What I read is that you don't have the feeling of being needed now that your Mother is gone.
I also read that you enjoyed being there with other families too.
Go to a therapist if you truly feel that it necessary, nothing wrong with that.
What I also read is that you have...a life now and don't know what to do now.
You said that going to hospice gave you a reason to get up everyday etc. You can still do that!
Talk with the facility manager about becoming a permanent visitor. There are many people who do not have anyone to care. You can be that person who cares.
You may just find someone just like you and who knows what life will bring your way.
It just may turn out better than EHarmony.com😁
Coming 2 mos. since mine passed, been on such a roller coaster ride of emotions! Still not wanting to make her mad, a lifelong "thing".
So many posters here who share aspects of your situation (SO many!) Adding my name to the list of singles/no kids. And now what??
Finding myself anxious to delve into everything I had planned for back when I quit my job to start something new in life. Had no idea what I was starting was a ft+ unpaid job of tending to Mom and her needs, whether they be perceived, or real.

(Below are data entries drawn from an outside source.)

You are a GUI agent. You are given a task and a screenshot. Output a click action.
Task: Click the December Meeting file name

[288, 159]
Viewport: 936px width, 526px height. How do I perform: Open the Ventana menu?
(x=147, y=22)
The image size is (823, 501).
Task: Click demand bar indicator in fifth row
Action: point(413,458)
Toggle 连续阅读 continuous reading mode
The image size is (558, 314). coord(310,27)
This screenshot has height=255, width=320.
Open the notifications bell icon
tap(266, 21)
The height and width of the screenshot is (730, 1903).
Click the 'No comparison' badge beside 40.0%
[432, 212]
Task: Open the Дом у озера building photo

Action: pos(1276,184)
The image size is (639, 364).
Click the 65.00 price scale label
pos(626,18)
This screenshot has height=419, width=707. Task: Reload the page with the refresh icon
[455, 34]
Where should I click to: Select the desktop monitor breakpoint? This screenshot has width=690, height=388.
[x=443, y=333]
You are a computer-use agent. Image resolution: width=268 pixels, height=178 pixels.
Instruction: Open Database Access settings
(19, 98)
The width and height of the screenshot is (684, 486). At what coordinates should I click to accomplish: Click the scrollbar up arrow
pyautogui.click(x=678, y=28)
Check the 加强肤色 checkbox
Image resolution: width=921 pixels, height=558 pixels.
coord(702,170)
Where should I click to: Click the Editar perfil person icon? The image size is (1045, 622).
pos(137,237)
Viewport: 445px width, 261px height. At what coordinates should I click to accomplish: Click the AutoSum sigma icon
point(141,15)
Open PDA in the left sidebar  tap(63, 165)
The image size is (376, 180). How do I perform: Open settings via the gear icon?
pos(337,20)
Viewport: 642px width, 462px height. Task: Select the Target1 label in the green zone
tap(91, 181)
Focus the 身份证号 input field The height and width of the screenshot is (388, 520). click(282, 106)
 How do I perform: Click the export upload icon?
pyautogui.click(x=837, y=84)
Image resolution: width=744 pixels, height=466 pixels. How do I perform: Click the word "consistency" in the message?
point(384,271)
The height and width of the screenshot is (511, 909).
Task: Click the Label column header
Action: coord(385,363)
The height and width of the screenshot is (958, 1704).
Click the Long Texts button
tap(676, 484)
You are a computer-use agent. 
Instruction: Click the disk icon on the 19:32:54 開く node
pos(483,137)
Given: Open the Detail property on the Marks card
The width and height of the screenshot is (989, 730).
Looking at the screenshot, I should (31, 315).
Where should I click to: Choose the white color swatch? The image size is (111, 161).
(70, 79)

For anyone reading and wondering, if you can stop yourself from quitting your job, please do so.
Friends are looking at early retirements now, and I'm wondering where I'll begin working, and for how long.
To the OP, maybe give yourself some more time for your thoughts to clear, and open up as to how you can now fill your time, for you. Its probably been so long since you were able to do that, it may just feel foreign now. Why I asked how long its been since she passed.. it will take some time. Can't say how long as everyone is different.
I still agree on an old addage: Don't make any major decisions for at least a year. Although some times life can take away from that, too.
All the best, and hoping you find peace and comfort.